Kunst kann man auch auf der Couch genießen, mit einem aufgeschlagenen Bildband auf den Knien. Oder am Computerbildschirm, beim Anschauen großartiger Gemälde aus aller Welt in höchster Auflösung. Aber eines geht nicht daheim: Eintauchen in das farbige Licht, das durch kunstvolle Glasfenster in einen weiten Kirchenraum fällt. Für dieses Erlebnis muss man auf Reisen gehen. Zum Beispiel nach Villenauxe-la-Grande. Sie wissen nicht, wo das liegt? Macht nichts. Der kleine Ort in der Nähe von Troyes in der Champagne ist erst seit kurzem ein lebhaft leuchtender und furios farbiger Fleck auf der künstlerischen Landkarte Frankreichs.

Die Verglasung von David Tremlett in Villenauxe-la-Grande, Foto: Elisabeth Peters

Der Ort

In der Kirche Saint Pierre et Paul von Villenauxe-la-Grande wurde 2005 im Beisein des französischen Kultusministers ein aufsehenerregender Glasmalereizyklus eingeweiht. Alle Fenster des mittelalterlichen, seit 1840 unter Denkmalschutz stehenden Bauwerks, waren nach einheitlichem Entwurf des britischen Künstlers David Tremlett neu verglast worden. Die Ausführung übernahm das renommierte Atelier Simon Marq in Reims. Wie war ein solches Projekt in der französischen Provinz möglich? Den Anfang machte die hochherzige Stiftung eines 1992 verstorbenen Bürgers, der der Gemeinde testamentarisch eine ansehnliche Summe zur Erneuerung der Kirchenfenster von Villenauxe-la-Grande hinterließ. Anlass hierfür war vielleicht die 1992 begonnene (und 2000 abgeschlossene) Sanierung des Kirchengebäudes. Außen vor blieb hierbei jedoch die farblose Notverglasung aus den 1950er Jahren, die die 1940 zerstörten Fenster ersetzt hatte. Im Zweiten Weltkrieg war auch das Achsfenster des Chores verloren gegangen, das der bekannte Maler und Erneuerer katholischer Kirchenkunst Maurice Denis 1926 entworfen hatte. Drei Kartons für das Fenster haben sich übrigens erhalten und wurden 2018 von den Erben an die Cité du Vitrail in Troyes übergeben. Sie zeigen die Kirchenpatrone Petrus und Paulus oberhalb eines Schlachtfeldes, denn das Achsfenster sollte an die Toten der Grande Guerre erinnern. Diese Erinnerung wurde dann vom Zweiten Weltkrieg nur zu gründlich getilgt.

§

> Schriftliche Aufgabe:
Beantworten Sie die folgenden Fragen anhand des Lesetextes über die Kirchenfenster von Villenauxe-la-Grande.
1. In der Nähe welcher Stadt und in welcher Region liegt Villenauxe-la-Grande?
2. Welches Atelier führte die neue Verglasung nach dem Entwurf von David Tremlett aus?
3. In welchem Jahr übergaben die Erben drei Kartons für das Achsfenster an die Cité du Vitrail in Troyes?

§

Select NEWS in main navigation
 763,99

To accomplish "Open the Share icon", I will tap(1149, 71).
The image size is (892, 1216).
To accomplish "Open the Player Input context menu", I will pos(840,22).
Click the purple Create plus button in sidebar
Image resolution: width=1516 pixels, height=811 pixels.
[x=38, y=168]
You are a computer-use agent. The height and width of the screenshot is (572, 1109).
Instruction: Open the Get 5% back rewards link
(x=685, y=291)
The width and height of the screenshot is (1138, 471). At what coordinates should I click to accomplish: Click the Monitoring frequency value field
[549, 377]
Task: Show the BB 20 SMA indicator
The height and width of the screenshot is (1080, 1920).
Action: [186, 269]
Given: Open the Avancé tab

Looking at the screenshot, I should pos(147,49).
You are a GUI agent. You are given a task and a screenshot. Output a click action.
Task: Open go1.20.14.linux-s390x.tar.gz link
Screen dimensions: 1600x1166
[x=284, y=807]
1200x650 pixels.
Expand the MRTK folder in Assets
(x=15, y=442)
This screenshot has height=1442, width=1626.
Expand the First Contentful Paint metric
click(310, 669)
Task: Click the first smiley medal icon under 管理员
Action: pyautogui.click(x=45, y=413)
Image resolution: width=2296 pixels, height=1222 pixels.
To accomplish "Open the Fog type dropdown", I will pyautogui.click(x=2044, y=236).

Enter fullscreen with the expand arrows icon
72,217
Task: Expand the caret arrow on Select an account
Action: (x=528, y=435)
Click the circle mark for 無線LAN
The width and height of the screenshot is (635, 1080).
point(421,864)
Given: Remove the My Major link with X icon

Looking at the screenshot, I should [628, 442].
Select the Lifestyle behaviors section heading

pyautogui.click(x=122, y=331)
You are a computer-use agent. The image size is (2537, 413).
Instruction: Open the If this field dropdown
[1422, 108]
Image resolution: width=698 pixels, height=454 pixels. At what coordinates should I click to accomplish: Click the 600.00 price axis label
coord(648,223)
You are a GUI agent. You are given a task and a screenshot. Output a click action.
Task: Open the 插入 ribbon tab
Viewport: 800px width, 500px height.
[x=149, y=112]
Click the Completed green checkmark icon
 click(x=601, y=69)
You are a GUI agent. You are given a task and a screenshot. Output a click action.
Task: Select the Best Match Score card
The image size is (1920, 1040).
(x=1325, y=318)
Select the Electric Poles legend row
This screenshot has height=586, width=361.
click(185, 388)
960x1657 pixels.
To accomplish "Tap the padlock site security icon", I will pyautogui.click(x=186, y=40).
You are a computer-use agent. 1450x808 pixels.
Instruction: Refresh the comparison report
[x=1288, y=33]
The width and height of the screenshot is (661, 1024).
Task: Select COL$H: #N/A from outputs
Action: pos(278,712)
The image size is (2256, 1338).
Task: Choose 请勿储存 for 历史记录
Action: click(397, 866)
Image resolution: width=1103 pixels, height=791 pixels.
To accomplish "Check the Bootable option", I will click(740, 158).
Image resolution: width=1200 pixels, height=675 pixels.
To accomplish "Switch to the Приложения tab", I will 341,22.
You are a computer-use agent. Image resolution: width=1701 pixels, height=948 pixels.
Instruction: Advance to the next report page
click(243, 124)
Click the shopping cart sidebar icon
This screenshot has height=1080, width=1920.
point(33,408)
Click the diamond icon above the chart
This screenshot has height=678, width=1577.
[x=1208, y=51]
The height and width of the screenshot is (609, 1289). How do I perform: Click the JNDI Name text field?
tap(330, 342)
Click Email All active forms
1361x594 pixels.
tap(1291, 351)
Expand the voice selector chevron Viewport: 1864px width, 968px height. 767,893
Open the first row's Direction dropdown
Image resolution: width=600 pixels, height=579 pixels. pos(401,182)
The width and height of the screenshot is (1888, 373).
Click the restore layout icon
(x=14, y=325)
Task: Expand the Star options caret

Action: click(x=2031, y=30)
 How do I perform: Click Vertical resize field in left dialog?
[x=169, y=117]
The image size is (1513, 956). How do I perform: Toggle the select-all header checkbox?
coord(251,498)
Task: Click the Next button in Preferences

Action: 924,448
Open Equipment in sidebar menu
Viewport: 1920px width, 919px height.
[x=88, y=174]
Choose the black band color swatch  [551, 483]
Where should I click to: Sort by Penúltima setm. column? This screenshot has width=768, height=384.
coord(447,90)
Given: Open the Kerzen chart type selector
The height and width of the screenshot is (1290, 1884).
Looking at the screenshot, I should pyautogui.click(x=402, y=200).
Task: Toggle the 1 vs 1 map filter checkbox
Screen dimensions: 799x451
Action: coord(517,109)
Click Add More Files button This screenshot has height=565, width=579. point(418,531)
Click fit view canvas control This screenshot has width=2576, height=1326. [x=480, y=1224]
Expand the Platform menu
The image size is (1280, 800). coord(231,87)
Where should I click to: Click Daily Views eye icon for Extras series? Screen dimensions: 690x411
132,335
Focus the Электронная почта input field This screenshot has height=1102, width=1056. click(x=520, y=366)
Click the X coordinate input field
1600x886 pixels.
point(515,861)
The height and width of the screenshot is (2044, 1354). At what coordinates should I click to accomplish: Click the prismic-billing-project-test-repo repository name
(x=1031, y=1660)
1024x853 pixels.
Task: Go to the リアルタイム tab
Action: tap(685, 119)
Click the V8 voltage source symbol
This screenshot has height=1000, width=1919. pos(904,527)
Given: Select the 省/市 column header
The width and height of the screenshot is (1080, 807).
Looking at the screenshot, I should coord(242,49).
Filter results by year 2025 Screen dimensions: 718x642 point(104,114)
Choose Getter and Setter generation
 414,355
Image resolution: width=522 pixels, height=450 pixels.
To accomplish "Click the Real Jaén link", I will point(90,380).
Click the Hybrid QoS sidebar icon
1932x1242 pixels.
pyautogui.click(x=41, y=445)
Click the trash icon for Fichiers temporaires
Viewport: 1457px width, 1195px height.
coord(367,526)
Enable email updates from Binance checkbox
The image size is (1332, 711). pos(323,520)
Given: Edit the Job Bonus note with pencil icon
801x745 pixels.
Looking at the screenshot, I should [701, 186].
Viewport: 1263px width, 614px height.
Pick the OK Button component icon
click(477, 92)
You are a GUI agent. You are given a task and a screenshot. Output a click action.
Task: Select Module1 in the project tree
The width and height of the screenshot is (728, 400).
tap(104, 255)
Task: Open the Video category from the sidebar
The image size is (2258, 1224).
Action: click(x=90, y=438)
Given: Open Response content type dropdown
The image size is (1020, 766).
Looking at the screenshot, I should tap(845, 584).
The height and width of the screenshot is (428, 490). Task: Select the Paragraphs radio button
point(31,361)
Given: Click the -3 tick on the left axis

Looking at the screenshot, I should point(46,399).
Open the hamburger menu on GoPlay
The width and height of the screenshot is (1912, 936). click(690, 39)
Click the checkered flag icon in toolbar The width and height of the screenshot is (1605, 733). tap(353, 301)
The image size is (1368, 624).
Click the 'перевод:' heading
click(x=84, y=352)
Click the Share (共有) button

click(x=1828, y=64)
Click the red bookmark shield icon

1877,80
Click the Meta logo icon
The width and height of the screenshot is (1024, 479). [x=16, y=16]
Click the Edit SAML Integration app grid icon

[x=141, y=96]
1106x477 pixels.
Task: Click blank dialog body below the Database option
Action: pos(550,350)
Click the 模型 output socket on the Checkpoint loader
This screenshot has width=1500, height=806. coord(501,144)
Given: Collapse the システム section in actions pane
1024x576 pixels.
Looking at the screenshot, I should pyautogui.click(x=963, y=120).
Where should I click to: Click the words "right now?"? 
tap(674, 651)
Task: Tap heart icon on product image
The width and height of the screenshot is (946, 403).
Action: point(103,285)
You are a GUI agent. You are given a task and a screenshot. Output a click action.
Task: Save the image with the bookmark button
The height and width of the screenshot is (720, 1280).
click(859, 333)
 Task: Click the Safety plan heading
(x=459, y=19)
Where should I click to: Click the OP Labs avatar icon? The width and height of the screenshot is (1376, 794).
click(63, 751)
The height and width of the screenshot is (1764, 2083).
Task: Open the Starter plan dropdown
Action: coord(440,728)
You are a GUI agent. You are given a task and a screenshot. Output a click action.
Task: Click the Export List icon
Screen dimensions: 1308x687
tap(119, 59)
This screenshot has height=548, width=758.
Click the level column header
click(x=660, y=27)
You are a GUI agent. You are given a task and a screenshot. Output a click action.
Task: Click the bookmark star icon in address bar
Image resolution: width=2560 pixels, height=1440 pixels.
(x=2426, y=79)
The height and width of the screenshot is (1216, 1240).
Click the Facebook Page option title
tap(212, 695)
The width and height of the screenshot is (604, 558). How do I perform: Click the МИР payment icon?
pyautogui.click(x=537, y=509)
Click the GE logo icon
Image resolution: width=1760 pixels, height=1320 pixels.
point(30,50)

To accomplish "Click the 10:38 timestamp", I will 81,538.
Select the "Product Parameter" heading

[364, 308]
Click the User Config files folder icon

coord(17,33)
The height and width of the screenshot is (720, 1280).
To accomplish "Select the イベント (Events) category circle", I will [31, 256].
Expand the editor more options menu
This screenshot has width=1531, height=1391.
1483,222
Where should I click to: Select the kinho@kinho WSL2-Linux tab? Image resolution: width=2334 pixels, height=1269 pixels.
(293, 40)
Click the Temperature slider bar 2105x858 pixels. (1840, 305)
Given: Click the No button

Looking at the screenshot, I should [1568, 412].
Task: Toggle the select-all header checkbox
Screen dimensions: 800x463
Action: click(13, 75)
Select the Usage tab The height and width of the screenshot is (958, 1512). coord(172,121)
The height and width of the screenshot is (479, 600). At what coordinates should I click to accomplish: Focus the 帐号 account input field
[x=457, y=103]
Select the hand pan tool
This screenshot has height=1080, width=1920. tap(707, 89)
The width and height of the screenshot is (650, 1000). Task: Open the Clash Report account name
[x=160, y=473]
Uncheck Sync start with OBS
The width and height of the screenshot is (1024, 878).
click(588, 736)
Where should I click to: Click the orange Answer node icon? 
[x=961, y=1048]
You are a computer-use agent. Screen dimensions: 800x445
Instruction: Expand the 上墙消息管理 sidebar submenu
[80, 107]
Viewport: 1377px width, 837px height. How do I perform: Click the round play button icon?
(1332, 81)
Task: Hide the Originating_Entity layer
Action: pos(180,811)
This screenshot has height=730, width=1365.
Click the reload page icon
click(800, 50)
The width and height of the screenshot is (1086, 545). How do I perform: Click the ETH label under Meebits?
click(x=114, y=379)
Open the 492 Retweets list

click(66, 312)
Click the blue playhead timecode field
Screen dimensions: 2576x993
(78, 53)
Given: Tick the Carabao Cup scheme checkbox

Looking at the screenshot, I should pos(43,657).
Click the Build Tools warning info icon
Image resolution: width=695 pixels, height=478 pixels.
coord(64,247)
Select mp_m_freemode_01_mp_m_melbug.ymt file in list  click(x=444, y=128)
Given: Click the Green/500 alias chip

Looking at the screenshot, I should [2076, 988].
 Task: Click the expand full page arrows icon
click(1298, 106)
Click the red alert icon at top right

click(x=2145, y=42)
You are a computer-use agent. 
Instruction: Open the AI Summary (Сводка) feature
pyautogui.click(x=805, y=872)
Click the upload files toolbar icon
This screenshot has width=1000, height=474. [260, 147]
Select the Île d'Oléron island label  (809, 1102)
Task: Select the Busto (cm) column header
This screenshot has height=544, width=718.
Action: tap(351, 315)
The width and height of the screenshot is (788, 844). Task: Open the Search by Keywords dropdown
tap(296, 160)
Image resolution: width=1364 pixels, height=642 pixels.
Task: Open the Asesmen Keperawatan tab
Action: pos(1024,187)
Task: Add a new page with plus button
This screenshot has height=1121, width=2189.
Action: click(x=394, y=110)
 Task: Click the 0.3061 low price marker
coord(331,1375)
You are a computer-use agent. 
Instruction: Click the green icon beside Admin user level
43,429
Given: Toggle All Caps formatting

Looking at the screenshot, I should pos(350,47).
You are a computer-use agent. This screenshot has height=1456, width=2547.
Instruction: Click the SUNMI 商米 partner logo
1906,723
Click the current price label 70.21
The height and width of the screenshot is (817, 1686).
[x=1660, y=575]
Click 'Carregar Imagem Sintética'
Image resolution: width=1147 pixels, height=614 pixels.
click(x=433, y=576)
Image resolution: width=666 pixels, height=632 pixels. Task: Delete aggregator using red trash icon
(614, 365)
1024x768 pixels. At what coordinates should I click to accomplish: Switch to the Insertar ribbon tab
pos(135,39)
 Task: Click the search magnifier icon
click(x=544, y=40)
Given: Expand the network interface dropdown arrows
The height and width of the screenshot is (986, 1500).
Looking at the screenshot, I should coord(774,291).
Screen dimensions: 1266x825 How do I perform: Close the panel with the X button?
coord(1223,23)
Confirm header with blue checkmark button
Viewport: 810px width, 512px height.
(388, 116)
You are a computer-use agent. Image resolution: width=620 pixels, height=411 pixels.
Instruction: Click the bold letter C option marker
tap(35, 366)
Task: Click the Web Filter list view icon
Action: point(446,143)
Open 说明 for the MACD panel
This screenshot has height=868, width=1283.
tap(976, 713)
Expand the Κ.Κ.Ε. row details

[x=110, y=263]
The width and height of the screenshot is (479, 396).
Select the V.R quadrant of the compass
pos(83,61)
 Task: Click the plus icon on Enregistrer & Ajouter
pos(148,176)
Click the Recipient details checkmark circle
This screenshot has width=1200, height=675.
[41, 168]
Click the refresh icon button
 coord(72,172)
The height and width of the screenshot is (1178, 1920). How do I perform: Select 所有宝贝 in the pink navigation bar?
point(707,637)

§

> Lösung:
1. Villenauxe-la-Grande liegt in der Nähe von Troyes in der Champagne.
2. Die Ausführung übernahm das Atelier Simon Marq in Reims.
3. Die Kartons wurden 2018 übergeben.